On a trip to New York and Boston in April, 1845, Brisbane and his wife visited Brook Farm, the experiment in communal living. Mrs. Brisbane was so enchanted that it was not until the following December that she could be persuaded to leave. On this trip Brisbane became acquainted with Horace Greeley, and he preached at a number of churches in Boston. In 1846 and 1847 he was in Philadelphia, editing the American Citizen, returning later to Cincinnati, where he operated a farm in addition to his other interests.

In 1853 he moved to Wisconsin to lay out a town site on the Wisconsin River in partnership with his friend Edward Harwood. He purchased land with a tavern and barn in Arena, where he also operated a ferry. He accepted the position of clerk of the Senate in Madison in 1854.

During his years in Ohio and Wisconsin, Brisbane's stature increased as a leader of the abolition and temperance movements. He was a delegate to a number of national conventions, and in 1859 he worked to secure the Republican nomination for his friend Salmon P. Chase. He was elected vice president of the American Medical Association at the Detroit convention in 1856. Despite his importance within the abolition movement, by 1859 Brisbane's financial condition was one of near poverty. Then, while at Fort Madison, Iowa in 1860, his home in Arena burned with all his possessions.
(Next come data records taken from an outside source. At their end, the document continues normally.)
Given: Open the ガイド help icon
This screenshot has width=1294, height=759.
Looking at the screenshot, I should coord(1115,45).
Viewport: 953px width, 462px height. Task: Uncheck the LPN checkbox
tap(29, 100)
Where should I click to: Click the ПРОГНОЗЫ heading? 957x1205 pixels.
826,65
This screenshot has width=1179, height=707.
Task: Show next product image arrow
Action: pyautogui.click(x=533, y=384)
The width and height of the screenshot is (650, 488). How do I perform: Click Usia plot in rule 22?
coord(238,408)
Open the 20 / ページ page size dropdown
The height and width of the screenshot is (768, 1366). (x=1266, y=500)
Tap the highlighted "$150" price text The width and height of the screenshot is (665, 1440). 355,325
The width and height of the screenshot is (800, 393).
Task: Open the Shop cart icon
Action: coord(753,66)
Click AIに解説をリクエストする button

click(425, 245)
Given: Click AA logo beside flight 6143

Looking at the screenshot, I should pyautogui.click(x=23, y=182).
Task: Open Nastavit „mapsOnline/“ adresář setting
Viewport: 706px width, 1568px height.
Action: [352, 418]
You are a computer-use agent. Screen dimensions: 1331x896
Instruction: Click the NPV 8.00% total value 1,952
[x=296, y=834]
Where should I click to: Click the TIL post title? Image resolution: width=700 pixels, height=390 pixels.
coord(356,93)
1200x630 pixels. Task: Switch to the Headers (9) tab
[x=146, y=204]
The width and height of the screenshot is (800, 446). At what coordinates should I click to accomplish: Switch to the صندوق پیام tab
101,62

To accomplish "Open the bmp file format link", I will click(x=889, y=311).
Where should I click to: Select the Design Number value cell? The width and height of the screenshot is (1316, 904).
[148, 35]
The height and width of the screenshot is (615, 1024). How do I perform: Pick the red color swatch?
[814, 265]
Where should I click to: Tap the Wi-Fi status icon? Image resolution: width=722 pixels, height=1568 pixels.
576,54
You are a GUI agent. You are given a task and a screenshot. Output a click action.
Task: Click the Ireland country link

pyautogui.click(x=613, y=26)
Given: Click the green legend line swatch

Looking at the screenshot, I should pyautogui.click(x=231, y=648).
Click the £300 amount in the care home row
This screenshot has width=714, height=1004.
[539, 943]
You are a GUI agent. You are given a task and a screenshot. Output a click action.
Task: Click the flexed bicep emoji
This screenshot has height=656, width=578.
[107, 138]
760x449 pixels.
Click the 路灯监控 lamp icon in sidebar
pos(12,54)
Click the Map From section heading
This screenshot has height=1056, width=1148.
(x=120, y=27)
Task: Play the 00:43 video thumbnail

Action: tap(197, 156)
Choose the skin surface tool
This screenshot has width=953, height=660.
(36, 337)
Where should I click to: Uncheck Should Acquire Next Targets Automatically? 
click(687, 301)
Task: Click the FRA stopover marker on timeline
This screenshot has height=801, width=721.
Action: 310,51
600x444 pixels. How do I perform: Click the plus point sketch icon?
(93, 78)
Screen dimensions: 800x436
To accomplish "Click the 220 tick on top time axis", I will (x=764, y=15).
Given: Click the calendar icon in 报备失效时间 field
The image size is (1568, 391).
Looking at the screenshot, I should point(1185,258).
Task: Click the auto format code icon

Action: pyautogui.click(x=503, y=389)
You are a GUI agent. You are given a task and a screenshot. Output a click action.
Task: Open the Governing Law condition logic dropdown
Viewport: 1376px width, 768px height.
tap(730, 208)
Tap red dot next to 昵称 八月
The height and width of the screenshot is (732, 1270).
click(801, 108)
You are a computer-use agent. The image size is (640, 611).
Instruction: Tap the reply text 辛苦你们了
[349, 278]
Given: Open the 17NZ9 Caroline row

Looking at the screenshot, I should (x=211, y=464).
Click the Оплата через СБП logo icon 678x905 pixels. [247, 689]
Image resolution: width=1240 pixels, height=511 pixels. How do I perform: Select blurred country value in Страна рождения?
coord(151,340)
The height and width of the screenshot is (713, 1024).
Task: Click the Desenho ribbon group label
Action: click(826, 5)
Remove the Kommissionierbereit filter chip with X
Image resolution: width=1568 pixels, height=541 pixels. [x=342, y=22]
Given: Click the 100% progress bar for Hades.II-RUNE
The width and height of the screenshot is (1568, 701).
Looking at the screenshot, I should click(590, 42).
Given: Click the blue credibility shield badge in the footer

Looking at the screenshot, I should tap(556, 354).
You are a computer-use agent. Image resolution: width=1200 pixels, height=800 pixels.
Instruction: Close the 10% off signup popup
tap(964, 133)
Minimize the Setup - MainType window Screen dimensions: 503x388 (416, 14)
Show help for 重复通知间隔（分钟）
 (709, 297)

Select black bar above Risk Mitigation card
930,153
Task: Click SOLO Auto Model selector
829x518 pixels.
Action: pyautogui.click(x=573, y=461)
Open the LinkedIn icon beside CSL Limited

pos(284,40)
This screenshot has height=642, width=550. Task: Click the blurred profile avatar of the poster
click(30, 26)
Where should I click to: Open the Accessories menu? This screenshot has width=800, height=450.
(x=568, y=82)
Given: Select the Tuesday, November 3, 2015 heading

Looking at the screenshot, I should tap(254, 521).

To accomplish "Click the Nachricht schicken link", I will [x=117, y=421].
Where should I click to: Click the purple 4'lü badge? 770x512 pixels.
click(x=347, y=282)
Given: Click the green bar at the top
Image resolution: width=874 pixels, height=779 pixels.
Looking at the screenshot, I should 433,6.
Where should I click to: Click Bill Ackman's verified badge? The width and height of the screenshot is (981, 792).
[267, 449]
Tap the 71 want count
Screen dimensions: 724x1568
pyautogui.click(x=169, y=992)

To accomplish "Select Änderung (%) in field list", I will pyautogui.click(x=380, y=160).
Brisbane served eight months as a chaplain of the 2nd Wisconsin Cavalry in 1861 and 1862 under Colonel C.C. Washburn, but resigned because of ill-health. Through his friend Salmon P. Chase, Brisbane received an appointment as tax commissioner of the District of South Carolina. In 1870 he returned to Arena, where he worked as a preacher and as a farmer until his death on April 6, 1878.